From Kálmán Imre to Emmerich Kálmán: Framing Hungary in "Der Zigeunerprimas"

Type of Abstract (select):

Abstract (max. 250 words):
Viennese operetta often reduced Hungary to gypsies, uncontrolled passion, “paprika,” and an elemental link with a mythic past. But for the most successful Hungarian composer of operettas, Kálmán Imre—or Emmerich Kálmán, as he became known after moving to Vienna in 1908—these tropes could not be taken seriously. This paper examines how Kálmán both embodied and exploited Hungarian clichés and simultaneously put these clichés in quotation marks, enjoying their pleasure but clearly marking them as fantasy.
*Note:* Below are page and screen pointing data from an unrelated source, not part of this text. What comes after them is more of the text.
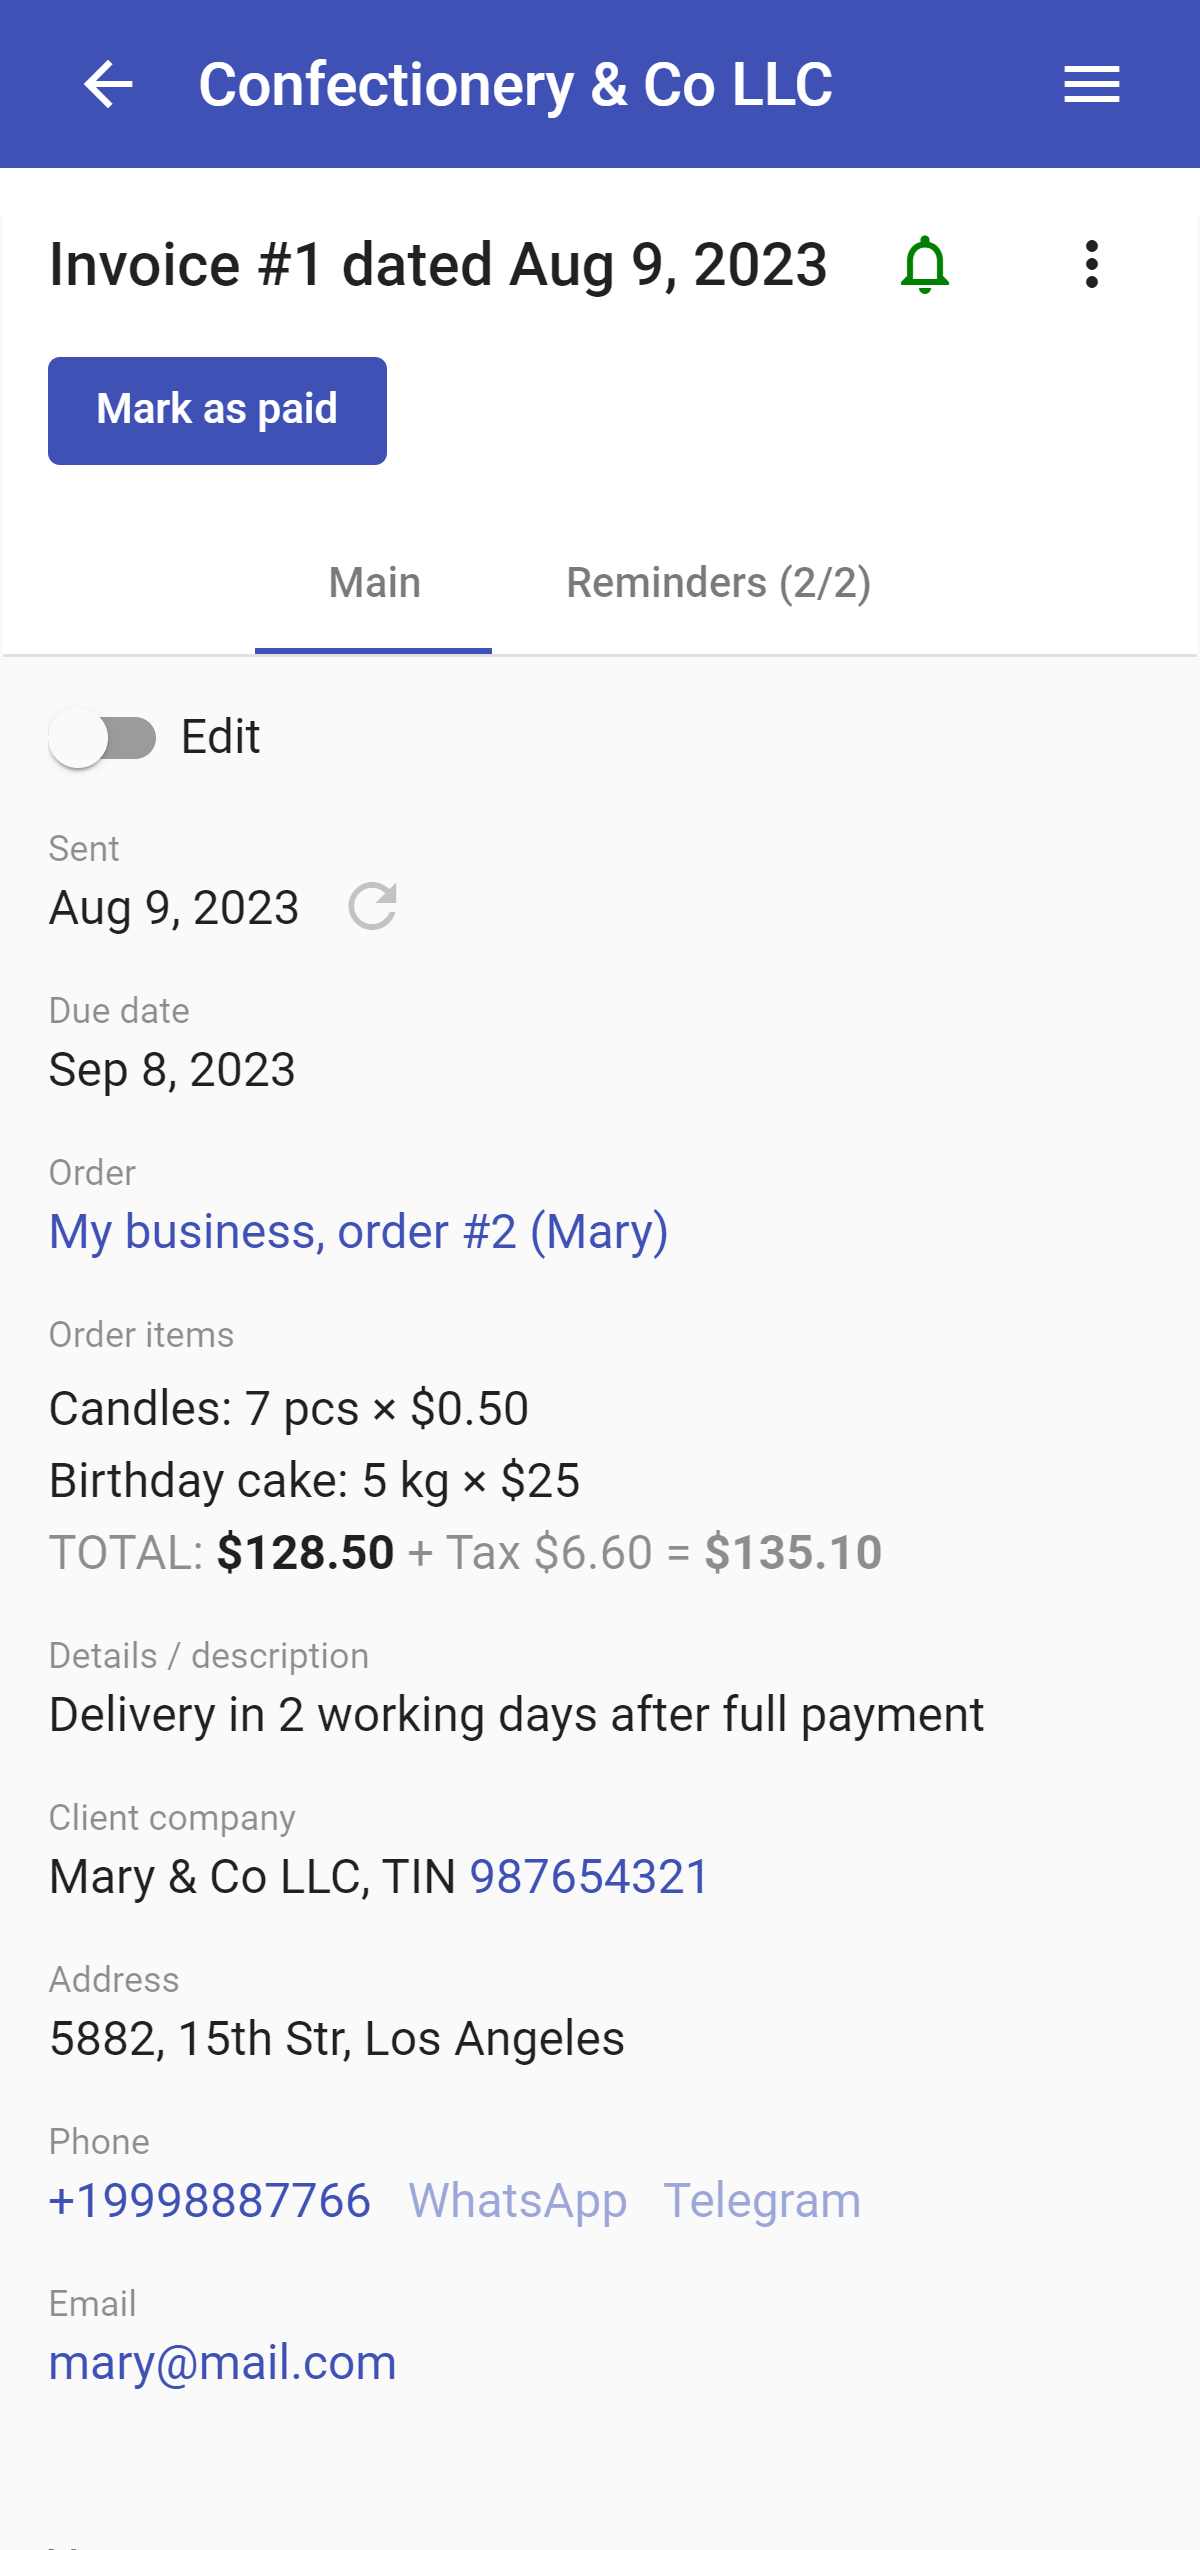1200x2550 pixels.
Task: Click the Invoice #1 heading text
Action: pyautogui.click(x=438, y=265)
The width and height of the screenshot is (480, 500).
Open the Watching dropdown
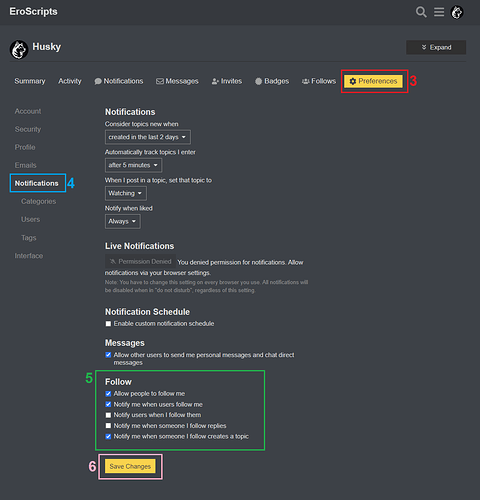coord(126,193)
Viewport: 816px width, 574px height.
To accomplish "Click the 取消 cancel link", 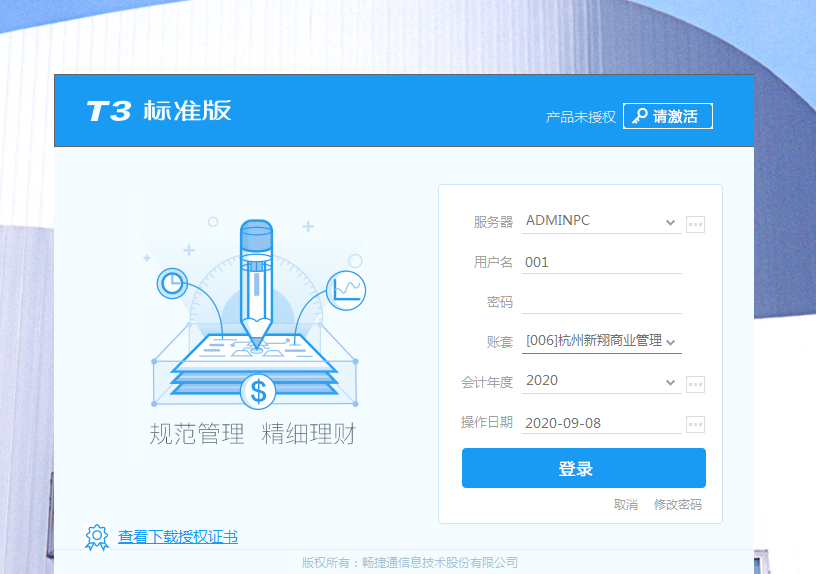I will 626,504.
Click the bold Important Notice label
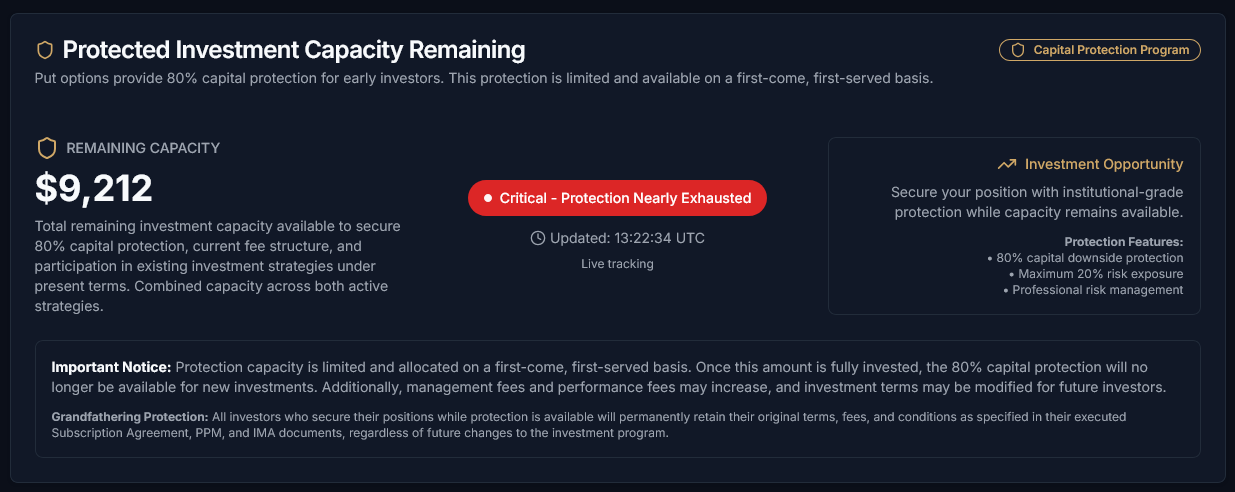The image size is (1235, 492). point(111,367)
Kálmán began writing operettas in Budapest, where his early works (such as “Tatárjárás” [1908] and “Az Obsitos” [1910]) contained relatively little that the Viennese would recognize as Hungarian—as was conventional for operetta in Budapest at the time. “Der Zigeunerprimas” (1912), however, his first operetta written for Vienna, presents a different picture. Loosely based on the life of the real violinist Rácz Pali, it concerns a multigenerational family of Roma musicians struggling with tradition and modernization. Despite “gypsy” music and characters, and a marketing campaign touting his Hungarian authenticity, Kálmán and his Viennese librettists treated the material with a light hand, portraying characters with humanity and depth who assume Roma garb and clichés to make a living rather than possessing the wild souls of legend. Yet he still offered a tribute to the artistry of Rácz Pali. This suggests that the Hungarian in Viennese operetta could be more self-conscious and more multifaceted than simple exoticism, and its cosmopolitanism transcended self versus other binaries.


Brief Professional Bio (max. 100 words):
Micaela Baranello is a doctoral candidate in musicology at Princeton University, where she is writing her dissertation on “Silver Age” Viennese operetta, focusing on the works of Franz Lehár, Emmerich Kálmán, Leo Fall, and Oscar Straus. She has presented work at the American Musicological Society’s annual meeting as well as conferences at Harvard and Oxford. Her work has been published in Opera Quarterly, The New York Times, and MLA Notes. In the 2009-10 academic year she held a Fulbright study grant in Austria.